● **Given entries**:
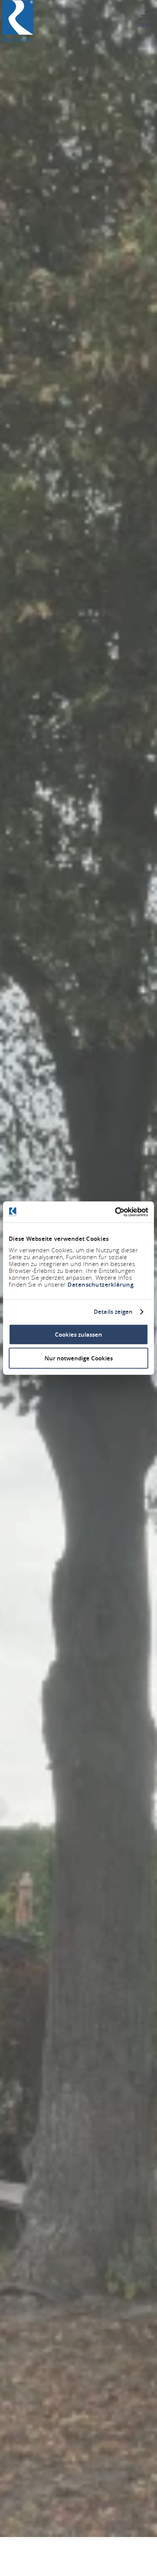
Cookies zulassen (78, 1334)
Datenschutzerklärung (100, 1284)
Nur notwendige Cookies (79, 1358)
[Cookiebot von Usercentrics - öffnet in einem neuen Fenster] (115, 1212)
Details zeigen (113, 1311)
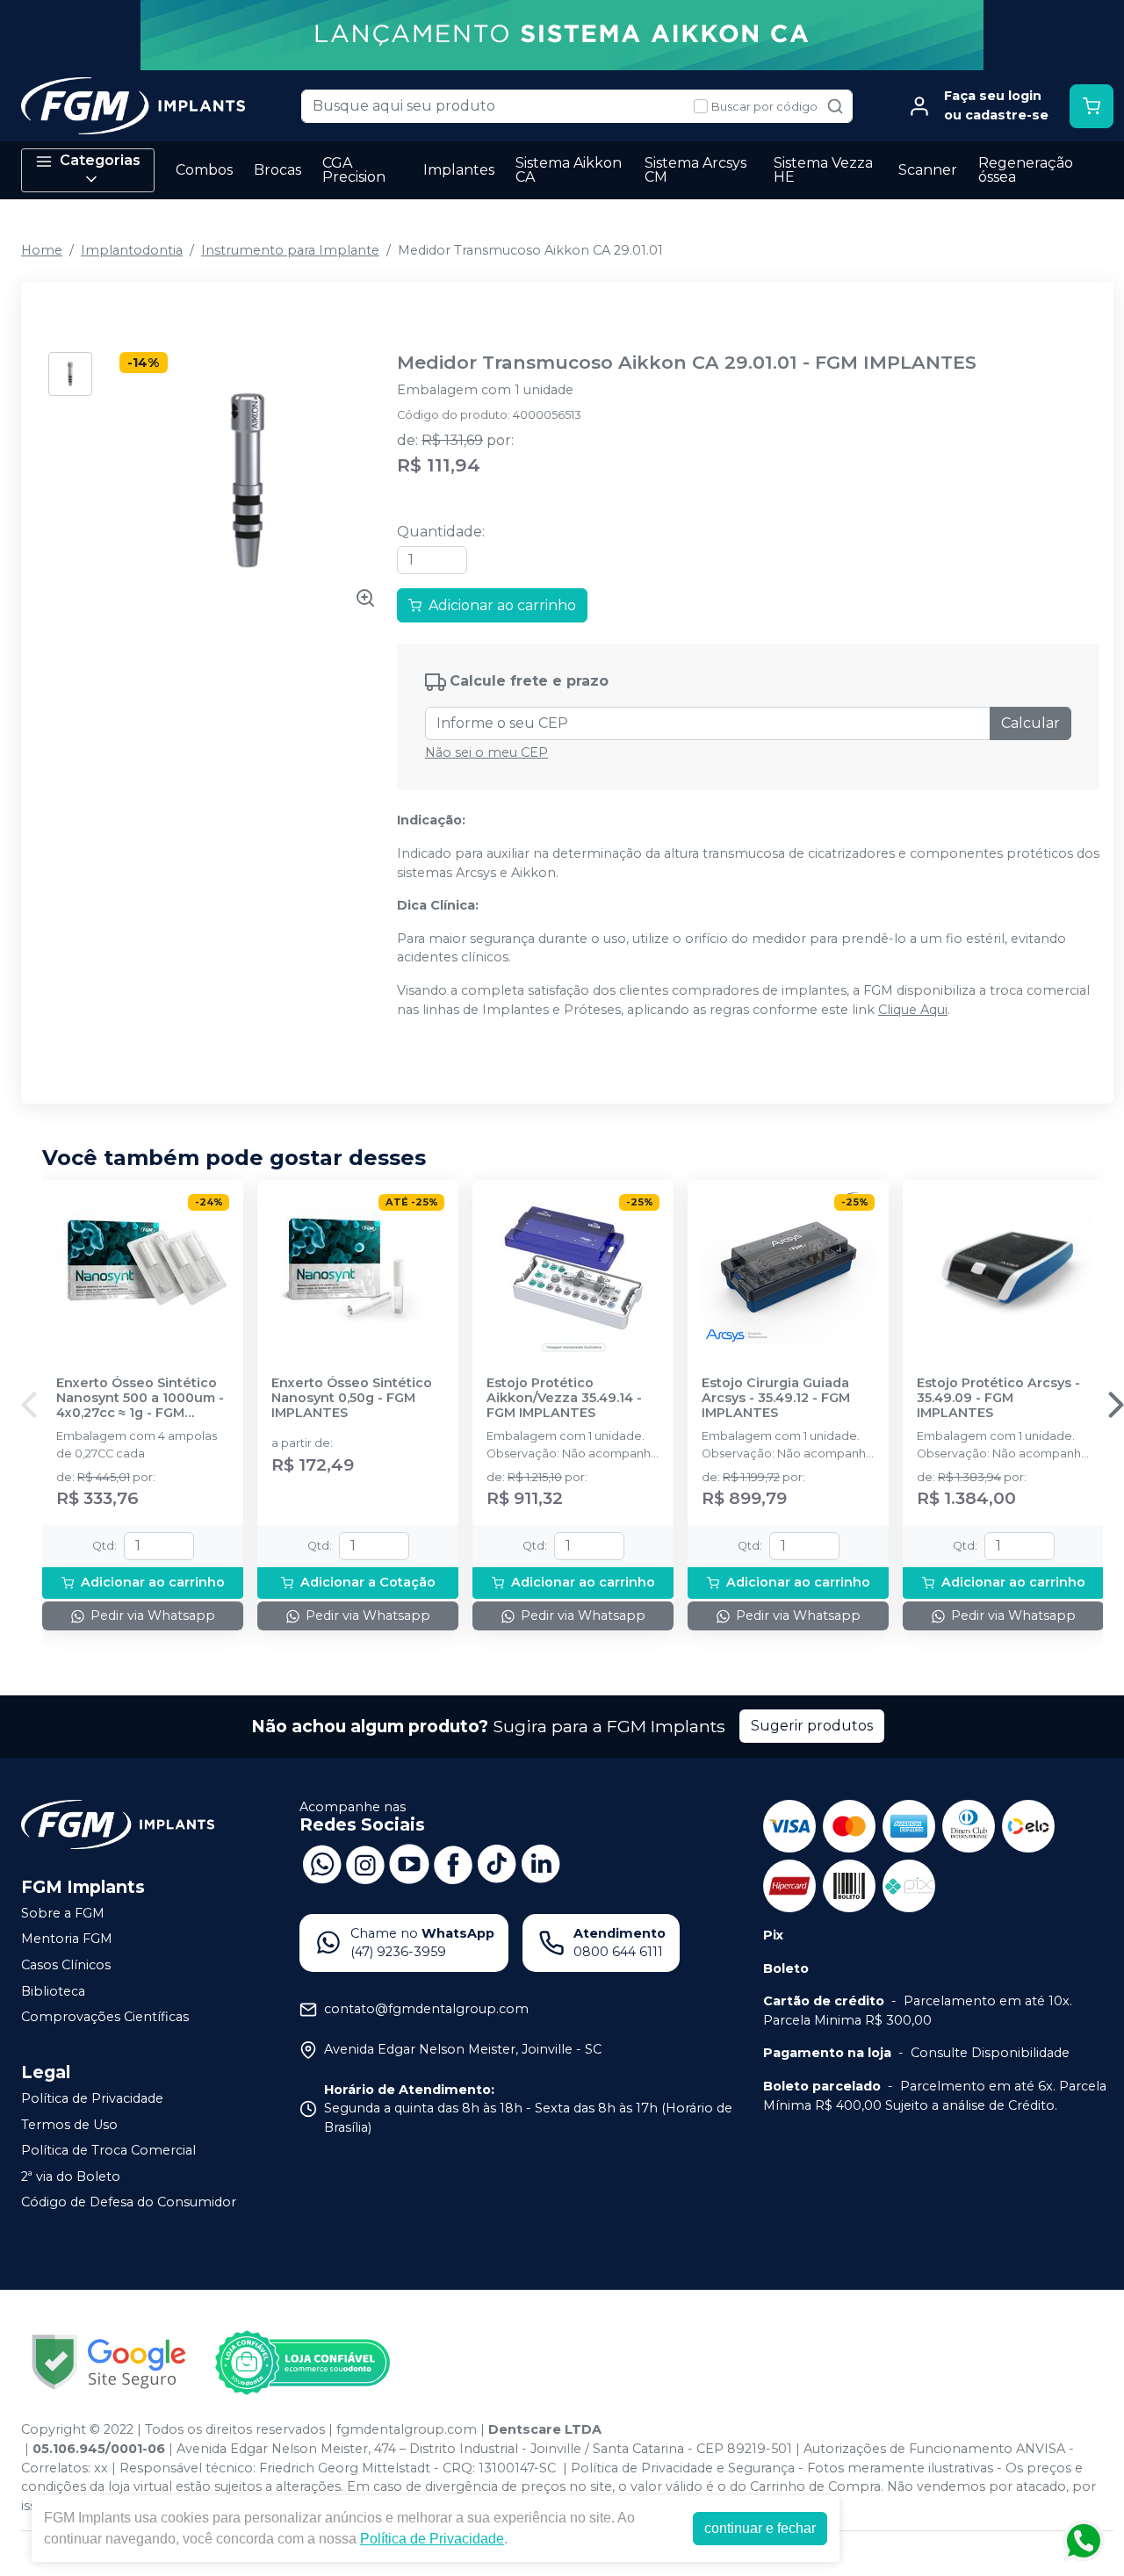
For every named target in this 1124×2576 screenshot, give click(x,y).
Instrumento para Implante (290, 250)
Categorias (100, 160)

● **Problem requirements**:
Give the entries again, exactly and in full, with no image included.

● **Answer box**:
Cookies zulassen (78, 1334)
Datenschutzerklärung (100, 1284)
Nur notwendige Cookies (79, 1358)
[Cookiebot von Usercentrics - öffnet in einem neuen Fenster] (115, 1212)
Details zeigen (113, 1311)
For every named target in this 1124×2576 screenshot, give click(x,y).
Instrumento para Implante (290, 250)
Categorias (100, 160)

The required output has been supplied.